GE’s market cap was over $3,981 billion in 2001, $161 in 2008, $65 in 2018 and is now up to $122 again. For the last two years, the firm has seen declining revenues over 16% per year. By selling both the rail and the oil and gas units, GE has sold two businesses that could have benefited immensely from 3D printing and who could have acted as a part of their internal 3D printed flywheel. So, perhaps, 3D printing isn’t strategic anymore? Also, the unit that GE Additive had the strongest relationship with the Fantastically Profitable, GE Aviation, is not doing so hot.

So, for GE, there are a few obvious choices that the conglomerate can make.

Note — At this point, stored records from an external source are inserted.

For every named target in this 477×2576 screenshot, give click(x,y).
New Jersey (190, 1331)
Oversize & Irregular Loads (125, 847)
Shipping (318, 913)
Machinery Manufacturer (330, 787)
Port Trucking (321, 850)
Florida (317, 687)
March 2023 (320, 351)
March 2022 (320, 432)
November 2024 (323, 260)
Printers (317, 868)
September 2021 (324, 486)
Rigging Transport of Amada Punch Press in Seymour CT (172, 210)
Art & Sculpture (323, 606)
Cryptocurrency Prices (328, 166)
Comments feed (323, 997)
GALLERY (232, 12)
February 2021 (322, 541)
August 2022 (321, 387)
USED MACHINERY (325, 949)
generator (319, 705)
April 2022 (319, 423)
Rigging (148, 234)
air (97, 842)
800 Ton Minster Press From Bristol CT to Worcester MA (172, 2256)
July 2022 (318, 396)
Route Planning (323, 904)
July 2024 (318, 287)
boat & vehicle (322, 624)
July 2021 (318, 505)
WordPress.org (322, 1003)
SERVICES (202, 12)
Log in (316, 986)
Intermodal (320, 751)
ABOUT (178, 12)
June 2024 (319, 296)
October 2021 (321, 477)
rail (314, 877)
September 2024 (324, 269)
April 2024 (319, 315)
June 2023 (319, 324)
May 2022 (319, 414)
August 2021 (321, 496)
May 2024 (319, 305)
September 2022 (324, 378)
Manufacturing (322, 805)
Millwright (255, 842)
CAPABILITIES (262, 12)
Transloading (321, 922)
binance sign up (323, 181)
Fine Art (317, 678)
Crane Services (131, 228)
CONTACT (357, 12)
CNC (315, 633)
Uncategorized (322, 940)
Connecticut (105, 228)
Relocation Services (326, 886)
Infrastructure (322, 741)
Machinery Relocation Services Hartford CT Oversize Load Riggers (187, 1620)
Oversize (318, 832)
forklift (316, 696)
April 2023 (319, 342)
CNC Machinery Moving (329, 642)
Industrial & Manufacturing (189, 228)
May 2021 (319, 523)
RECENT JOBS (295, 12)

  1. It can tough it out and wait for demand in Aviation to rebound, hopefully quickly. With demand returning, superior returns from Aviation will power a newly resplendent GE forward into renewed growth as a more focused firm. The resulting funding and market success will then power GE Additive to make better machines fabricating better parts for the most critical applications which will drive sales, leading it to become a leader in additive.
  2. It can tough it out and wait for demand in Aviation to rebound, hopefully quickly. With demand returning, superior returns from Aviation will power a newly resplendent GE forward into renewed growth as a more focused firm. The resulting funding and market success will then power GE Additive to make better machines fabricating better parts just for GE itself. It will not really sell machines, but, instead, Additive will become an enabler for Aviation.
  3. It can divest itself of Power, Energy, and Aviation and focus on becoming a Medical-only company.
  4. It can become a medical-only business and use the cash from divestitures to acquire Philips Medical and other assets to become a leader in medical imaging specifically.
  5. It can do some kind of creative switcharoo with Siemens to make a combined Energy business, a combined medical business, and keep Aviation?
  6. Or it can slide into irrelevance.

Whatever the option it may be tempting to sell GE Additive or indeed in the heady days of 3D printing stocks, not parts, to spin out GE Additive into a separate public company. This may give the firm the needed cash to carry out a couple of the scenarios above.

What do you think? What 3D printing IPOs do you want to see?